Quel sera l'apport de cette rencontre dans un continent où les contingences socio-culturelles dominent la pensée ? 

Cette conférence est soutenue par la RDC dans sa capacité de président de l’Union africain pour l’année 2021-2022 et par de nombreux chefs d’Etat. La forte présence et l’engagement de la société civile africaine nous indiquent aussi qu’il y a un changement de mentalités à travers le continent. Il faut se rappeler des réalités en Afrique. Nous sommes le continent avec la population la plus jeune au monde. Et pour reprendre la devise de l’Union africaine, je demande : ‘’Quelle est l’Afrique que nous voulons ?’’ La réalité, pour beaucoup de femmes en Afrique, est la suivante : au milieu de la pandémie, les services de santé sexuelle et reproductive sont généralement les premiers à faire face à des restrictions en termes de disponibilité et d’accès.

En outre, les fermetures d’écoles font peser un fardeau supplémentaire sur les femmes, qui assument des responsabilités encore plus importantes en matière de garde d’enfants et de travail domestique non-rémunéré. Nous savons tous que les filles qui ne peuvent pas aller à l’école sont plus exposées aux violences sexuelles, grossesses et mariages précoces.  Ces risques sont exacerbés pour les femmes et les filles vivant dans les ménages les plus pauvres des zones rurales reculées. Notre responsabilité est de capitaliser sur l’élan qui nous est offert par le Forum Génération Egalité et faire tout pour combattre la pauvreté et les injustices faites aux femmes afin de donner une réelle chance à la moitié de notre population de contribuer à notre développement.
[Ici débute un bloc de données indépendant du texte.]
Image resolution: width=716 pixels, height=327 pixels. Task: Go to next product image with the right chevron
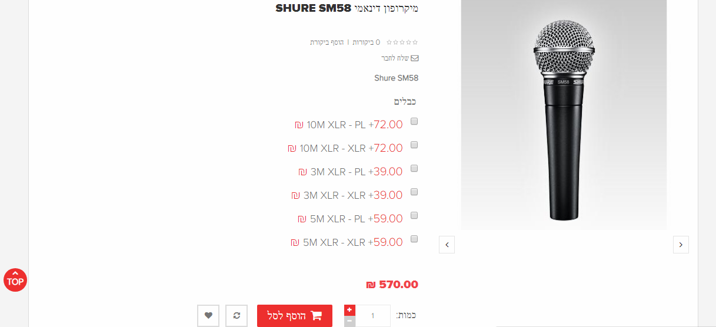tap(681, 245)
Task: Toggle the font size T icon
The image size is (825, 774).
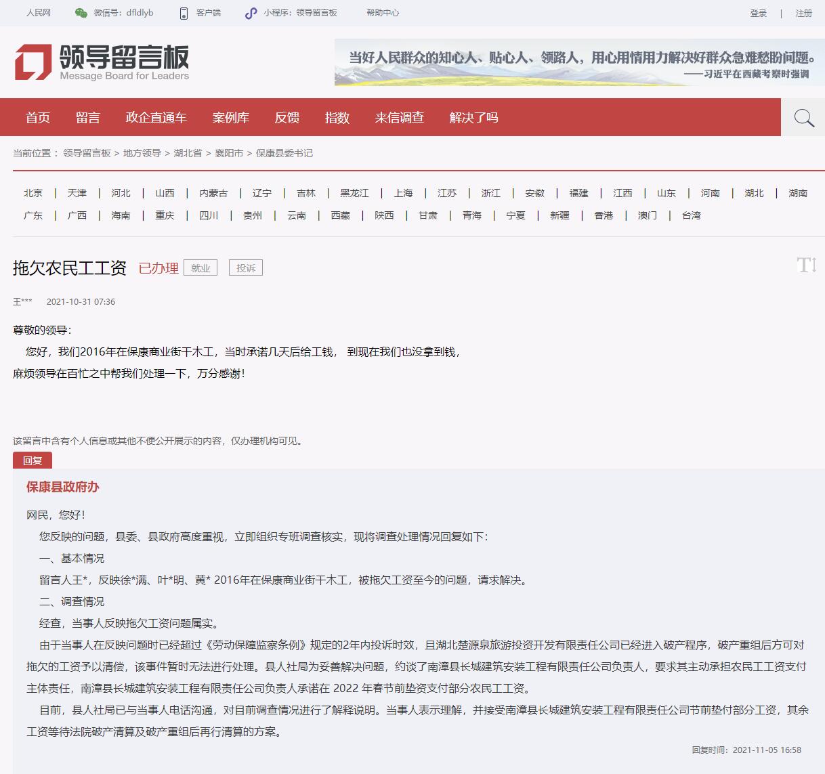Action: pos(806,265)
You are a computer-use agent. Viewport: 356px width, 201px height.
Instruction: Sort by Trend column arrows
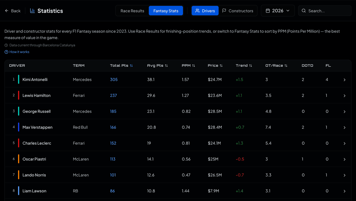[251, 66]
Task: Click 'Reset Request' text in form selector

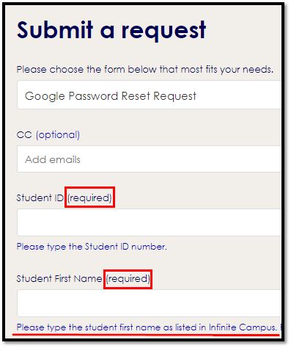Action: pyautogui.click(x=159, y=96)
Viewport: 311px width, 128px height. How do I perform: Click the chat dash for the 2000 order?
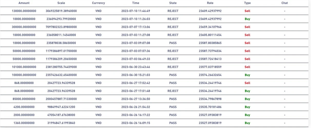(285, 115)
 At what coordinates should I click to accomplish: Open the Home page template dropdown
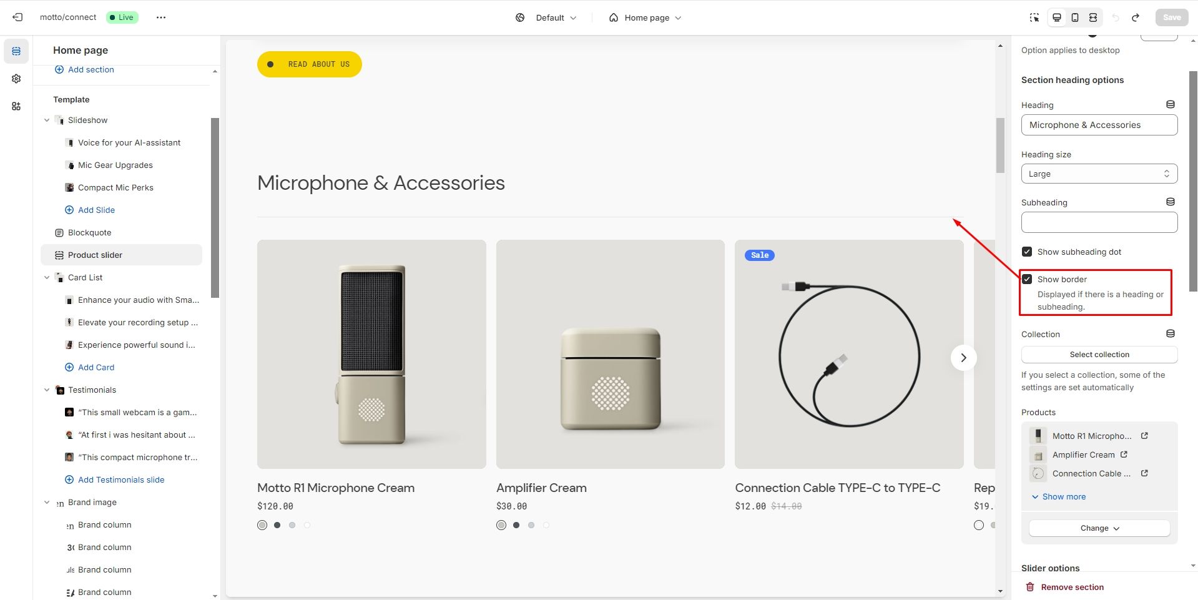pos(646,17)
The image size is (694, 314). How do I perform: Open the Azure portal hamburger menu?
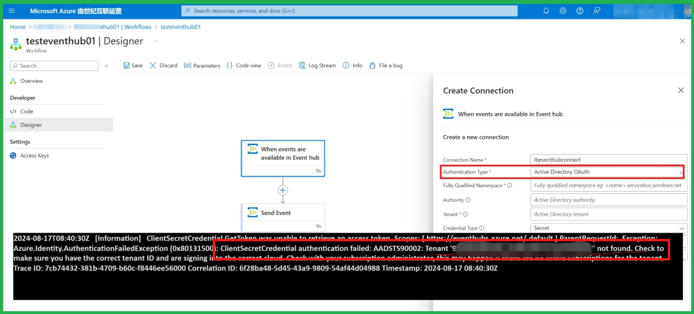[11, 11]

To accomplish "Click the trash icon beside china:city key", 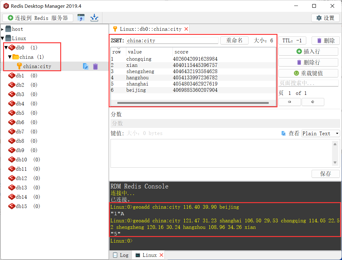I will [95, 66].
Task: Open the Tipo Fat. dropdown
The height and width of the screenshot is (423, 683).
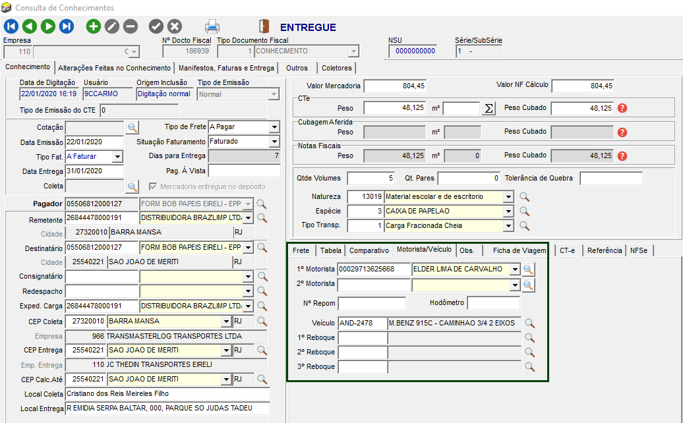Action: tap(117, 157)
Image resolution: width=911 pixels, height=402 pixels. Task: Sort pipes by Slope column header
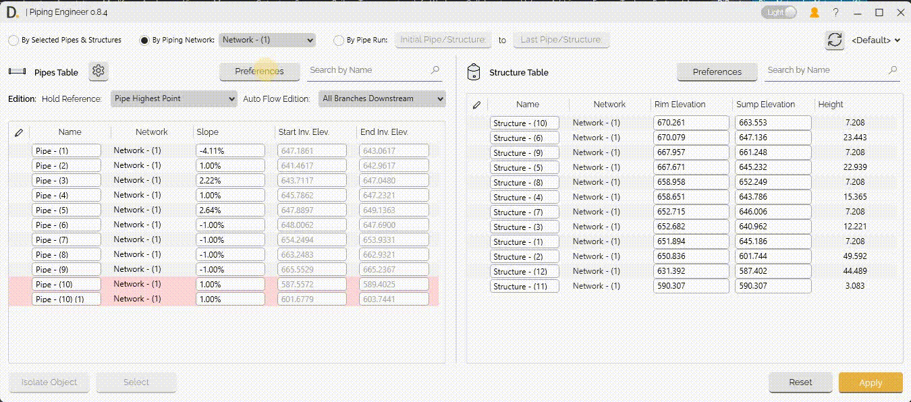[207, 132]
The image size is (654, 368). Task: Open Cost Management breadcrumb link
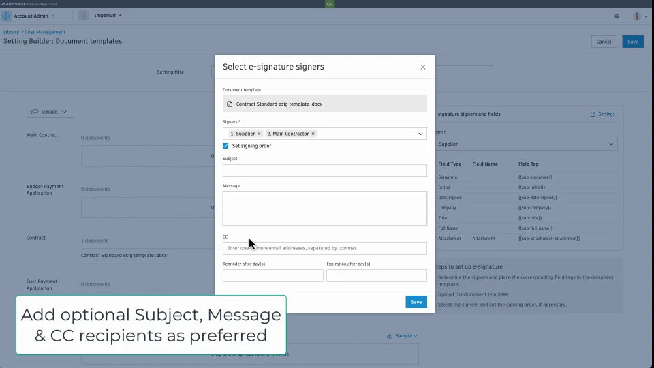(45, 32)
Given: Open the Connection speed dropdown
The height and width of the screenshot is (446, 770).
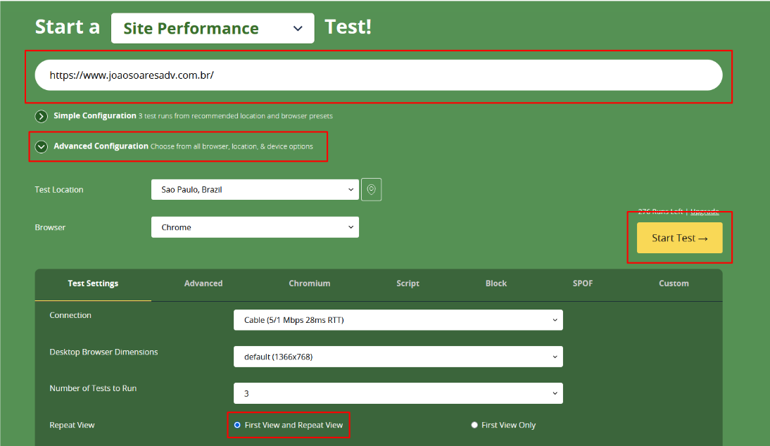Looking at the screenshot, I should (x=398, y=320).
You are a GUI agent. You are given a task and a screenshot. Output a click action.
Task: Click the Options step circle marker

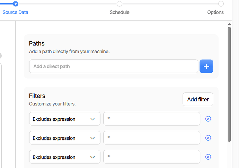click(221, 4)
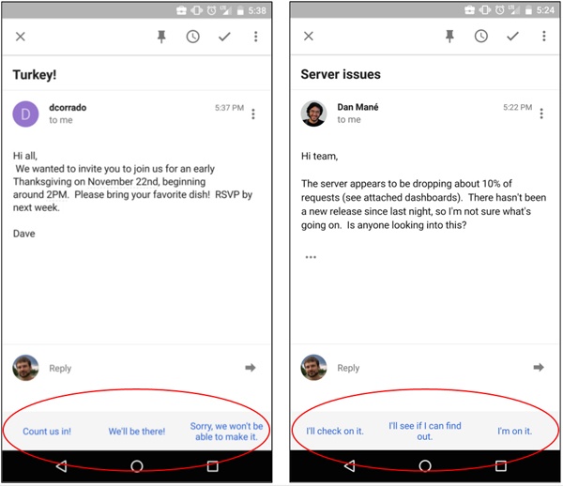Screen dimensions: 563x486
Task: Snooze the Server issues email
Action: click(481, 37)
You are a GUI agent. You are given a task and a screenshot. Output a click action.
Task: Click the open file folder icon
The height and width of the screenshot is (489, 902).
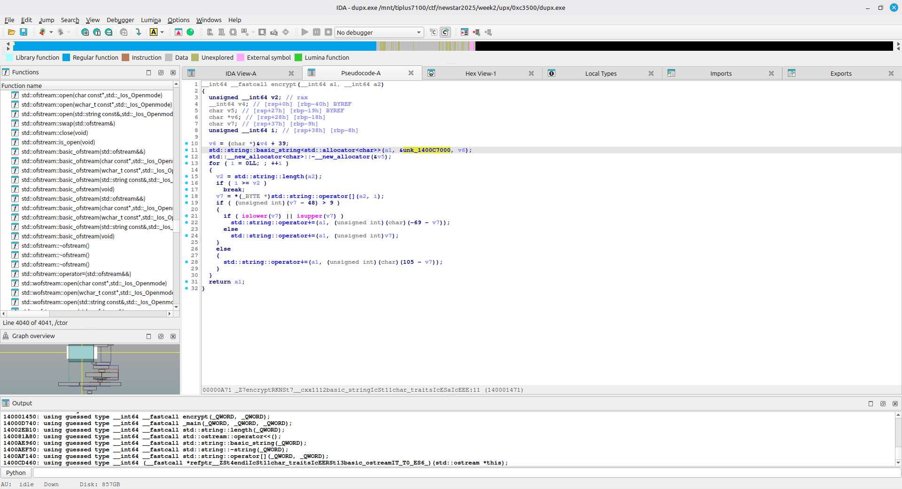coord(11,32)
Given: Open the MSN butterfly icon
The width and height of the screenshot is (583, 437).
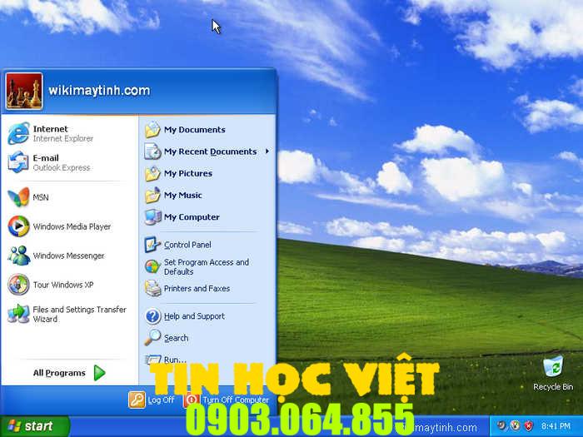Looking at the screenshot, I should (18, 197).
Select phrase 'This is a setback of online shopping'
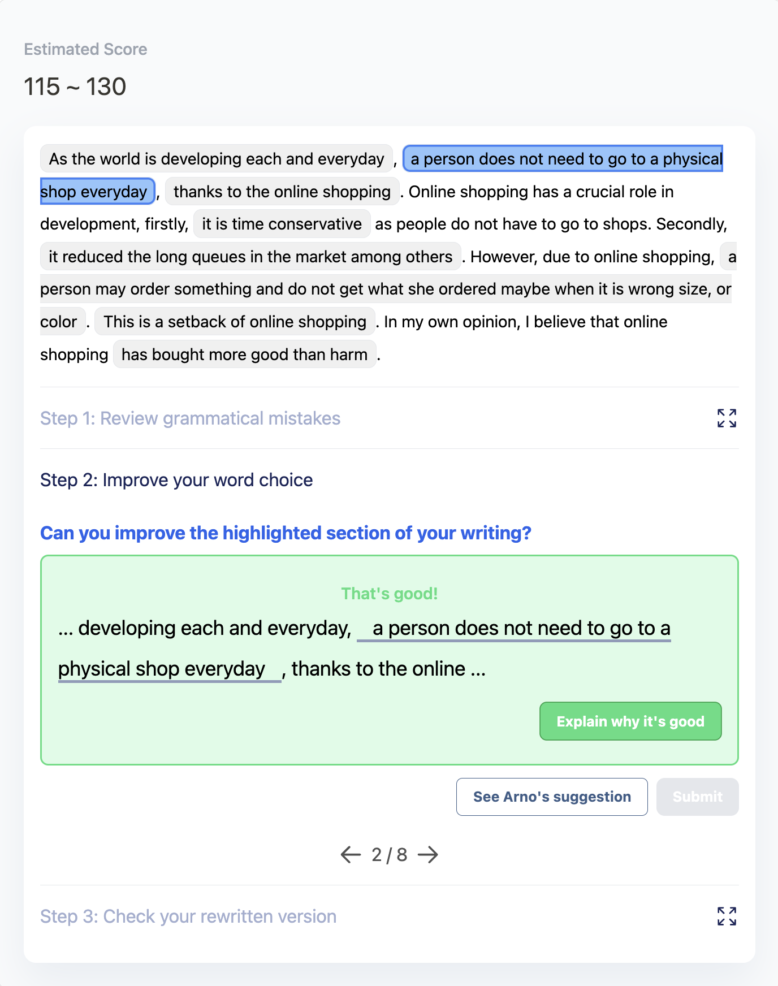The image size is (778, 986). pyautogui.click(x=235, y=322)
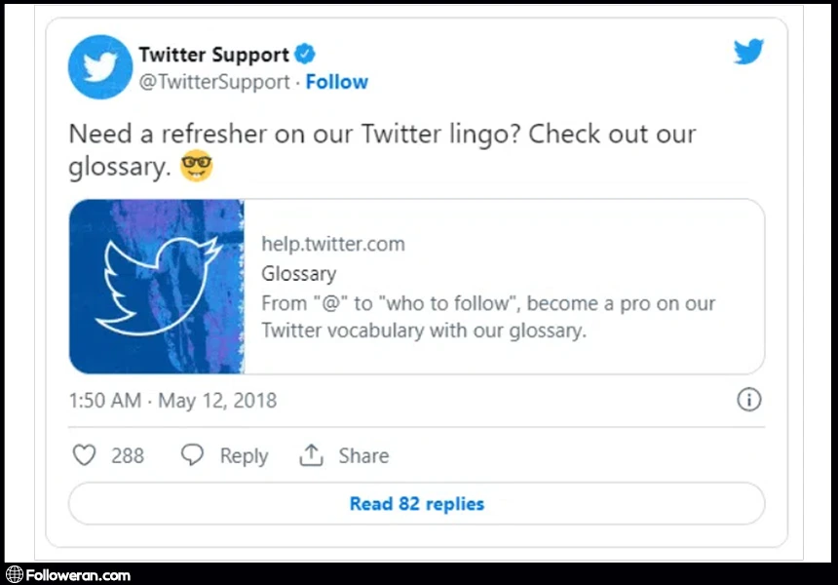This screenshot has height=585, width=838.
Task: Open the Twitter bird logo in top-right corner
Action: [748, 52]
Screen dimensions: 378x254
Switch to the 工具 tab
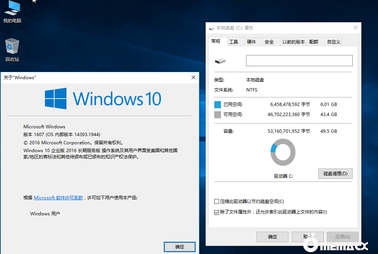(x=234, y=42)
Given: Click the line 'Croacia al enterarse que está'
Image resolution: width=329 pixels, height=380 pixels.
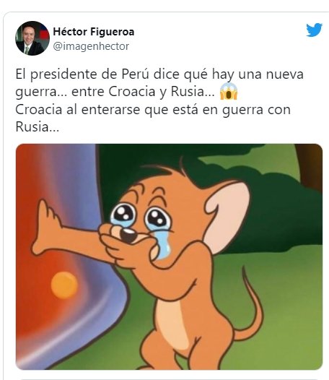Looking at the screenshot, I should pyautogui.click(x=153, y=110).
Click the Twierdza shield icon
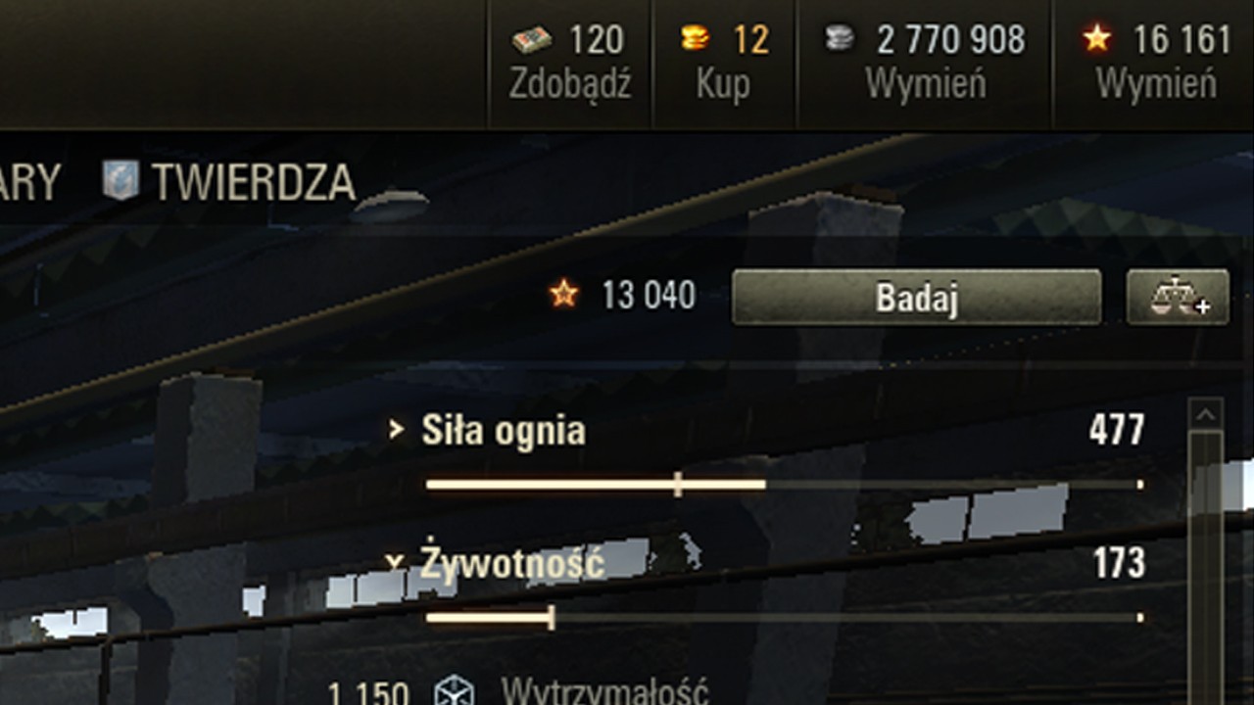The width and height of the screenshot is (1254, 705). (121, 180)
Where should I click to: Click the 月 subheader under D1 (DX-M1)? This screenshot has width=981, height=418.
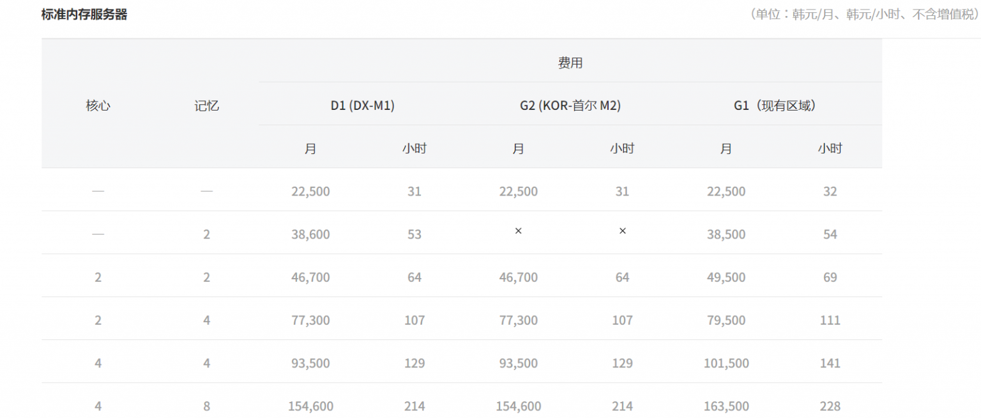310,148
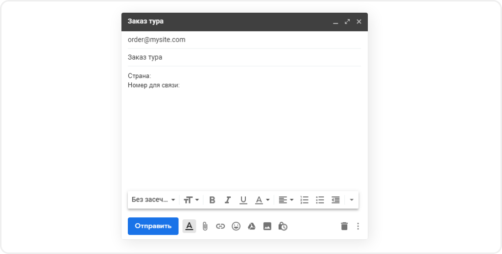Insert files from Google Drive

(251, 226)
Est-ce qu'il n'est pas trop tard d'introduire ou de faire comprendre à la population africaine tous ces concepts et de les faire accepter ? 

Il n’est jamais trop tard pour l’égalité. La question est plutôt : est-ce qu’on peut faire autrement ? Quelle serait la réalité économique et sociale d’un continent où il n’y a pas d’égalité entre les sexes ? C’est impensable. La Banque mondiale estime que la pandémie pourrait faire basculer entre 55 et 63 millions de personnes dans l'extrême pauvreté dans les pays les plus pauvres, parmi lesquels on retrouve de nombreux pays africains. C'est la première fois, depuis des décennies, que nous assistons à un revirement significatif dans l'effort pour mettre fin à l'extrême pauvreté. Nous sommes convaincus qu’avec une forte déclaration de la volonté politique de l’Union africaine et des solutions concrètes proposées par les mouvements et les leaders féministes en Afrique, nous pourrons avancer vers un meilleur avenir pour nous tous. L’égalité des sexes est dans l’intérêt de tous, parce que notre survie et notre développement en dépendent.

Êtes-vous optimiste de pouvoir gagner ce combat ? 

Oui, je serai toujours optimiste devant un tel rassemblement de femmes, de la société civile et des représentants des gouvernements africains qui unissent leurs forces pour nous pousser de l’avant. Nous devons mettre l’égalité des sexes et l’autonomisation des femmes au cœur de la renaissance africaine. Le moment d’agir, c’est maintenant, avec des politiques concrètes et des initiatives pour soutenir les femmes à accéder à la santé, à l’éducation et à l’emploi, tout en les protégeant de tout type de violence.